[Work task]
Your result should be every line of the records below that contains the word "agent".

[Start of Attachment]

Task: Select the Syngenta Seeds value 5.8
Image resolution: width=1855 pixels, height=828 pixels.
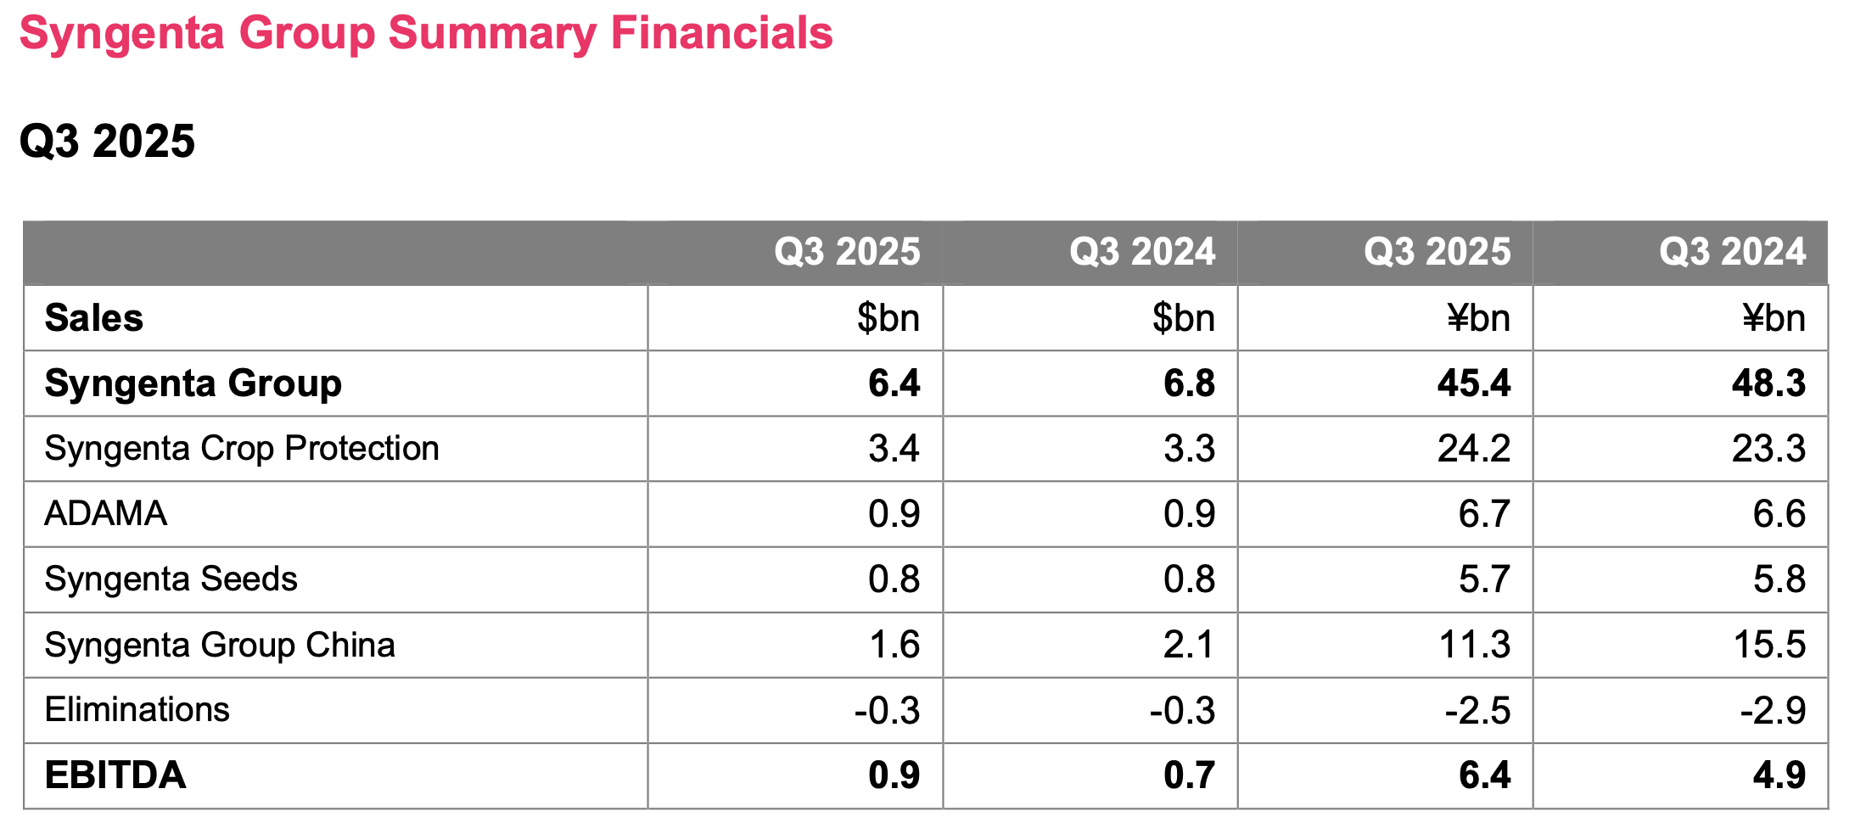Action: point(1779,579)
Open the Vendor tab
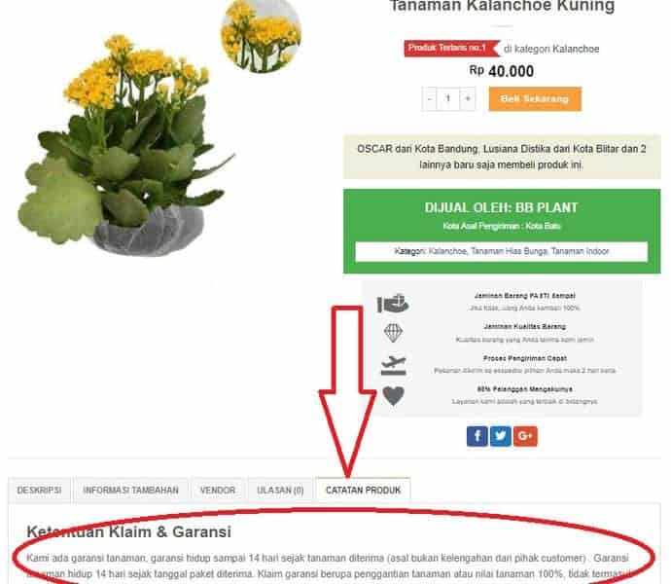The image size is (671, 584). point(218,490)
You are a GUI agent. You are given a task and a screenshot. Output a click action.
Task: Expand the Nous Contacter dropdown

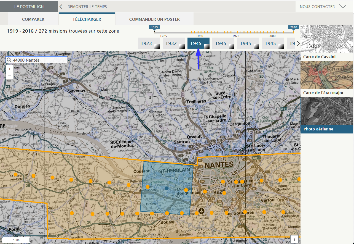coord(342,6)
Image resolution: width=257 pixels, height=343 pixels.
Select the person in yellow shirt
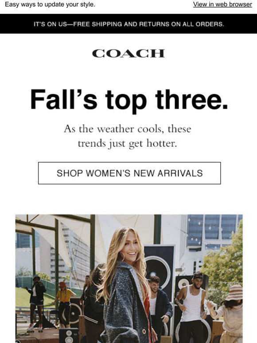[x=64, y=304]
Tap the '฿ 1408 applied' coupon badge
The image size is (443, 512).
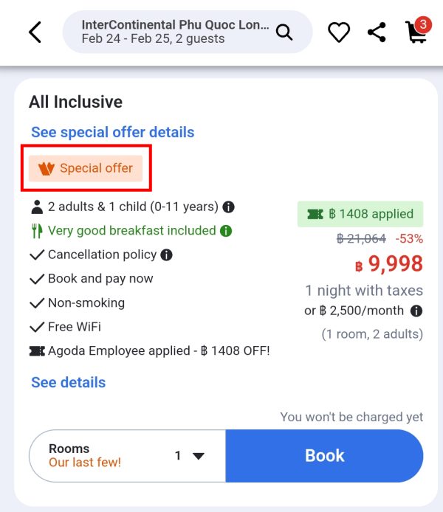pyautogui.click(x=360, y=214)
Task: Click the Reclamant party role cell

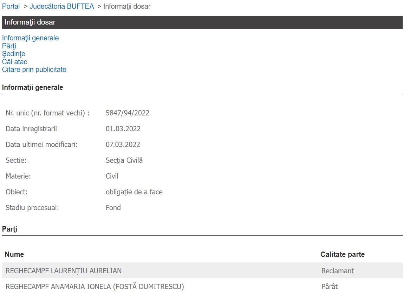Action: [337, 270]
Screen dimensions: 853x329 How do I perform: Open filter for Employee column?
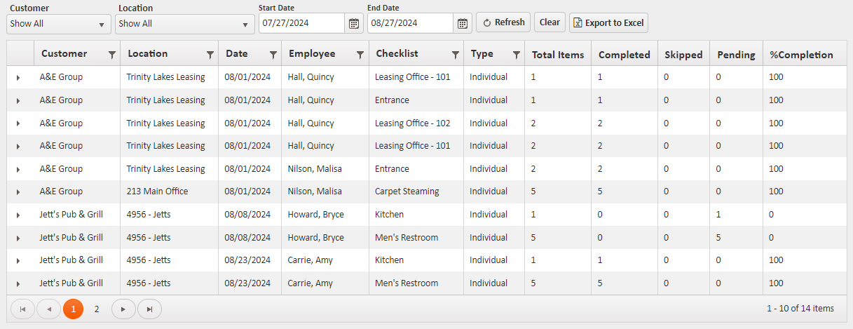coord(360,55)
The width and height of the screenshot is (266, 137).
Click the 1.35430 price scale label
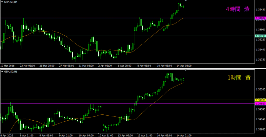260,10
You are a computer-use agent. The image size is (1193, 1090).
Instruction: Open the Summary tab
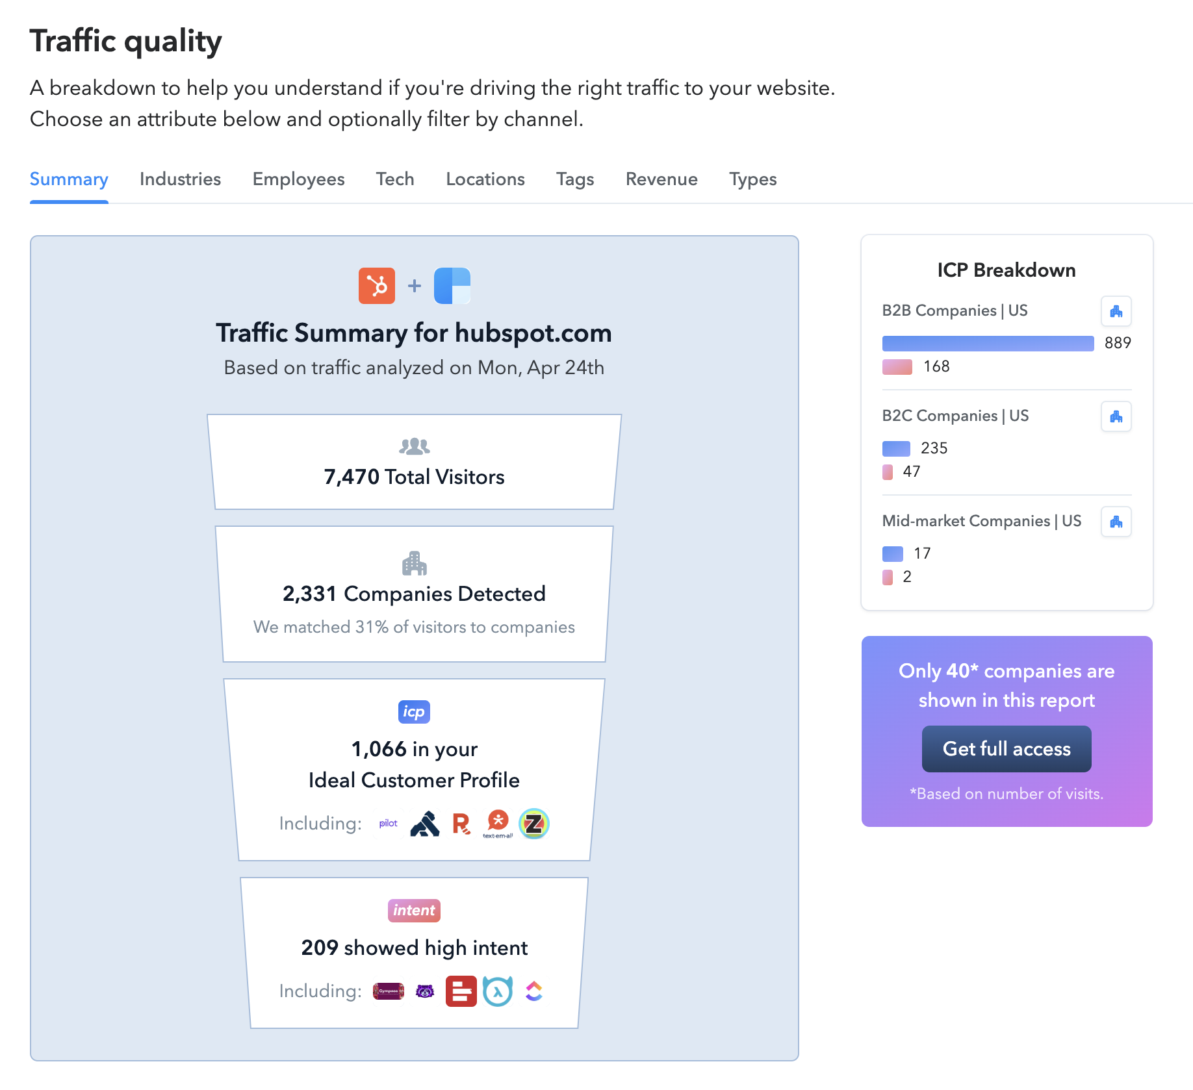pos(69,179)
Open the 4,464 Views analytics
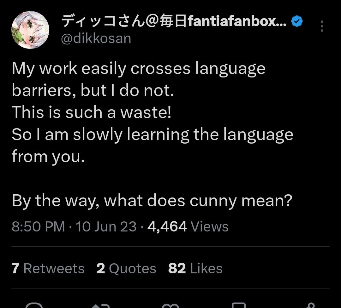Image resolution: width=341 pixels, height=308 pixels. [188, 227]
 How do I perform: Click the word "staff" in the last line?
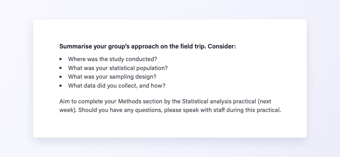click(x=218, y=110)
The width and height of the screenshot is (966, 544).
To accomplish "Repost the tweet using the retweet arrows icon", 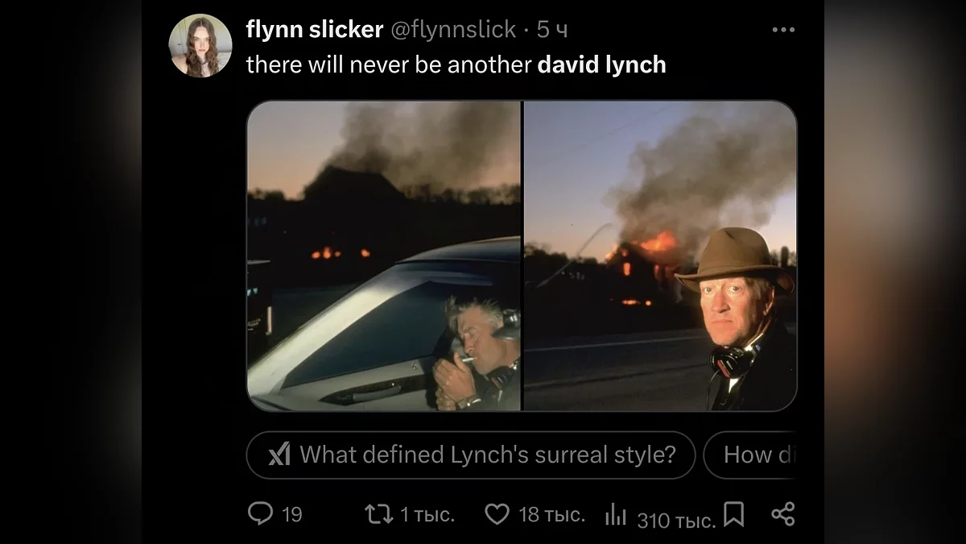I will 378,513.
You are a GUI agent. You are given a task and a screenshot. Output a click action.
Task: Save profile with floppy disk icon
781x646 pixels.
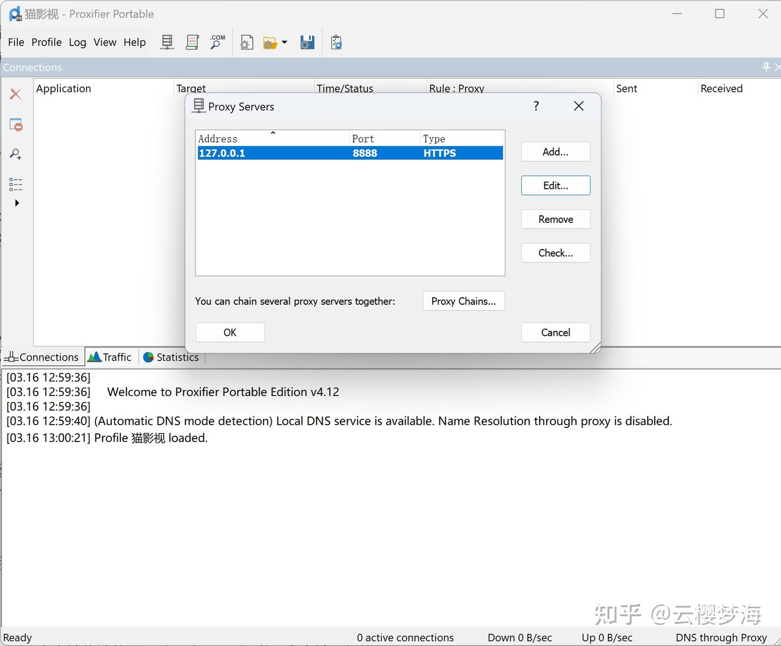308,42
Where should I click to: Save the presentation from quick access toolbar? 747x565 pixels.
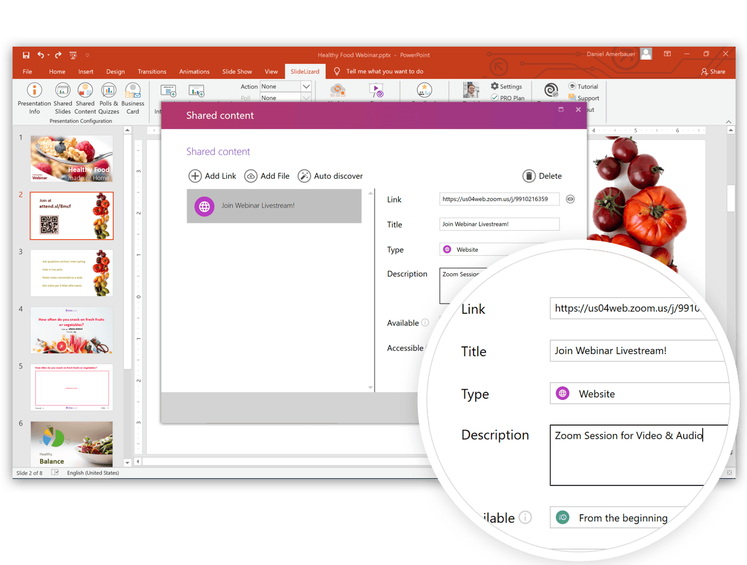click(x=26, y=55)
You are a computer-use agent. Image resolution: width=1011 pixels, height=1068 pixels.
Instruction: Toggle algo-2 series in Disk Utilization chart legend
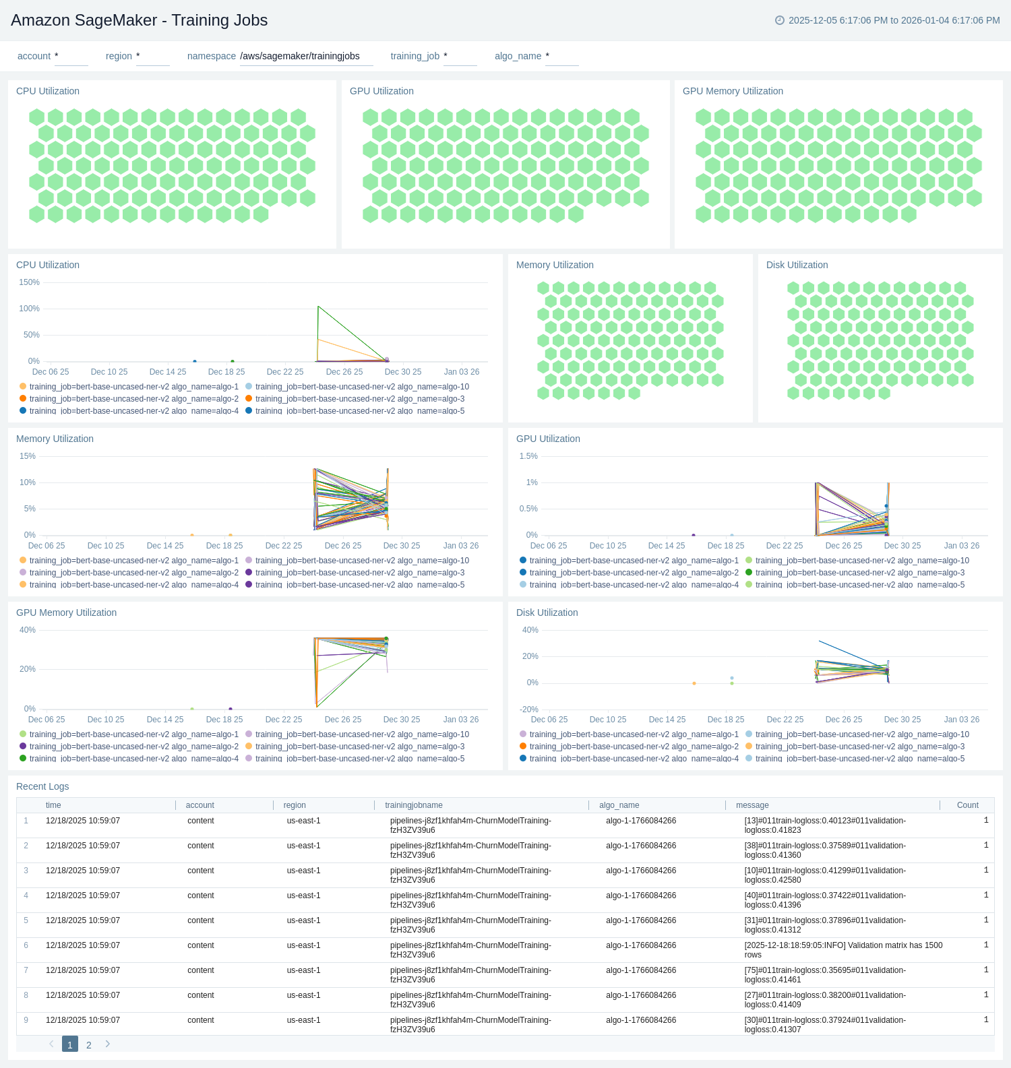(634, 747)
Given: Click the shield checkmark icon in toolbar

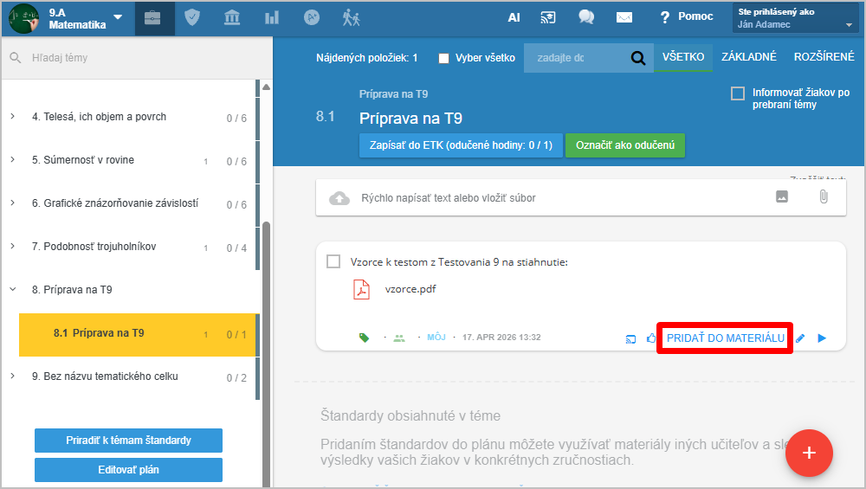Looking at the screenshot, I should tap(192, 18).

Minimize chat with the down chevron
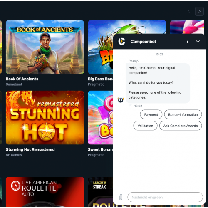[198, 42]
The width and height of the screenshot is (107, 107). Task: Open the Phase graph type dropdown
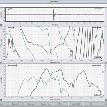[x=11, y=28]
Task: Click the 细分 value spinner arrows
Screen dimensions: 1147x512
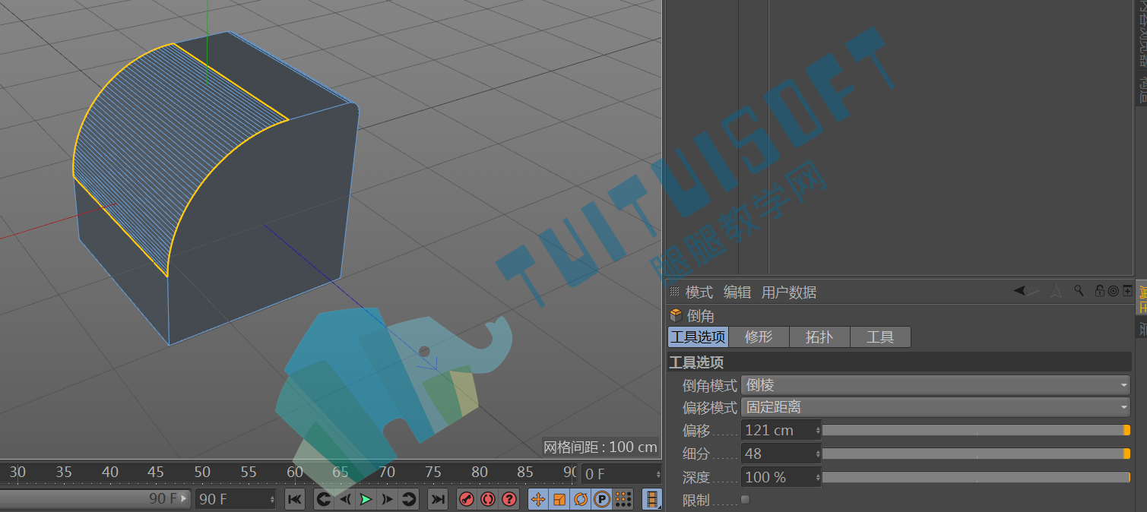Action: (818, 454)
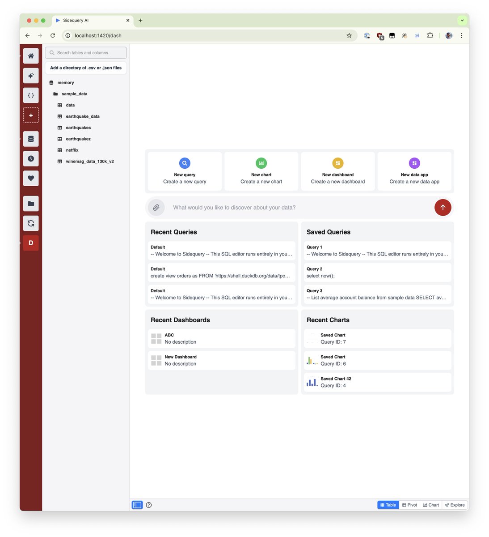Toggle the sidebar panel visibility at bottom left
This screenshot has height=537, width=489.
137,505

[End of Attachment]

[Exercise output]
You are a GUI agent. You are given a task and a screenshot. Output a click action.
You are a computer-use agent. The image size is (1193, 1090).
You are a GUI agent. You are given a task and a screenshot. Output a click action.
You are a computer-use agent. Image resolution: width=1011 pixels, height=1068 pixels.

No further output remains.